[What to do] Go through the data and copy each line where the word "will" shows up.

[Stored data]
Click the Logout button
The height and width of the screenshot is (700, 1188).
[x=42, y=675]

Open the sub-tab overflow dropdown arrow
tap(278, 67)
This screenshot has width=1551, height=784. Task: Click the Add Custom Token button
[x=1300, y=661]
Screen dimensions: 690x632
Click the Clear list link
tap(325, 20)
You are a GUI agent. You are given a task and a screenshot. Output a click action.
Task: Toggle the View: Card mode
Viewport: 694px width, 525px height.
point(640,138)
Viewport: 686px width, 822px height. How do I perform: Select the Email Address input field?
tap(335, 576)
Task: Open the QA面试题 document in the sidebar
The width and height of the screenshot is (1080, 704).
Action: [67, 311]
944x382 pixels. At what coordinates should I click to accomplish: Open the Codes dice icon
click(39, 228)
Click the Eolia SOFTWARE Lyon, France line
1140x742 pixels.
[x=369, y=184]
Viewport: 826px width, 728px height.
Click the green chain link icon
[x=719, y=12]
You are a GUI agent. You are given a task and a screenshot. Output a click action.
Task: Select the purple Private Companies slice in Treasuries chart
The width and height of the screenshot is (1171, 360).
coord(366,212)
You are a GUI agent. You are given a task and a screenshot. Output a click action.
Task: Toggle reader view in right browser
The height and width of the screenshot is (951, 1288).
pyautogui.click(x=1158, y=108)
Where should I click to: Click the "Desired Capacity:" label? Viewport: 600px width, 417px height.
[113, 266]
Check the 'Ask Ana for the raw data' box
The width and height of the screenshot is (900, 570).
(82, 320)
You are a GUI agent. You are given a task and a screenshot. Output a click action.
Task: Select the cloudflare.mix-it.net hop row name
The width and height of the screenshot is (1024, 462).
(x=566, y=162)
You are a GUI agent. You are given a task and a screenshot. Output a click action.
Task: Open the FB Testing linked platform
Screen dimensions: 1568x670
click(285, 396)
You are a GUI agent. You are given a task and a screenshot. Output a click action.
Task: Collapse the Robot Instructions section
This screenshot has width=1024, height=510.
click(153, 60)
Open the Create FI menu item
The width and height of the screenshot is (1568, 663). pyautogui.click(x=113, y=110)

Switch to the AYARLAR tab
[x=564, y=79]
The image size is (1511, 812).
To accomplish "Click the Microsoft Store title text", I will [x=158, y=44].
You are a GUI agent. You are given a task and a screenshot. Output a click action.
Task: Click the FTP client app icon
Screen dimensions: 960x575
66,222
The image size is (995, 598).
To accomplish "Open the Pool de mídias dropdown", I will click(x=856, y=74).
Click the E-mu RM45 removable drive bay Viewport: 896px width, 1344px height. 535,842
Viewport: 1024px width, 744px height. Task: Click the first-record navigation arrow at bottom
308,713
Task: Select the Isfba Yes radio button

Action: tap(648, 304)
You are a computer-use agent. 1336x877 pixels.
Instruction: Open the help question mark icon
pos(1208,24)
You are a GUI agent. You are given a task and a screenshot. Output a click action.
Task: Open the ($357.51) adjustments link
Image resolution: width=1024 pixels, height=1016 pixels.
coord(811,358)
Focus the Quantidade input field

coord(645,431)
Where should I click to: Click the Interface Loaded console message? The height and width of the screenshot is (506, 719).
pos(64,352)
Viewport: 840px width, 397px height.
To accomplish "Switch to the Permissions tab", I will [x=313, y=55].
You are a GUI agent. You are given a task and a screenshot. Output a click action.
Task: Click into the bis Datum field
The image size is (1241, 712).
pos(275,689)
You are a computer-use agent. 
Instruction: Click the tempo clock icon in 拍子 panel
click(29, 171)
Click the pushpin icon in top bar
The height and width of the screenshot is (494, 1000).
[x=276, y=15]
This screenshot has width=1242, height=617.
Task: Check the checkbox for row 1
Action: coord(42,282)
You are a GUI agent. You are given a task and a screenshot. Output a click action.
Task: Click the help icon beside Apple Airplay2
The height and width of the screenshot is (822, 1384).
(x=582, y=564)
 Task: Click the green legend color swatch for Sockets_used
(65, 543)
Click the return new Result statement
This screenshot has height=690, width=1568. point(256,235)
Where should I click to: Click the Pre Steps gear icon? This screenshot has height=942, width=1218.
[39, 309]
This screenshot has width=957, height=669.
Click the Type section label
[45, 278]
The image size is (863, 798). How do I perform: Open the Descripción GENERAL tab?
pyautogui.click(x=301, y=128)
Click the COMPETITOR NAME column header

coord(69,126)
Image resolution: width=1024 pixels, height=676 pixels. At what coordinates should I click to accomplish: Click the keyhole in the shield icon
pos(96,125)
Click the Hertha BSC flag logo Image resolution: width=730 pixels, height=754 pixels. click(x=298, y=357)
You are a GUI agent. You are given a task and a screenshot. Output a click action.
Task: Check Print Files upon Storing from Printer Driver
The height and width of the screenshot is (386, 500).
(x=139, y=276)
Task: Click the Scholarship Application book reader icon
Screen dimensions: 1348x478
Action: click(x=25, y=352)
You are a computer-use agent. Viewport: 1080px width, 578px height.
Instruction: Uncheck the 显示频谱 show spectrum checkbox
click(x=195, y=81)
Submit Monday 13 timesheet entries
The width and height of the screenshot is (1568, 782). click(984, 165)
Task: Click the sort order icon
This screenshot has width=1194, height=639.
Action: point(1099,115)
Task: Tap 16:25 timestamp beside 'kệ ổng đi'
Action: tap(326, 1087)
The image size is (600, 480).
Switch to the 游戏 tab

[Finished exercise]
To accomplish "Click the Microsoft Store title text", I will [x=158, y=44].
To accomplish "Open the Pool de mídias dropdown", I will click(x=856, y=74).
To accomplish "Switch to the Permissions tab", I will [x=313, y=55].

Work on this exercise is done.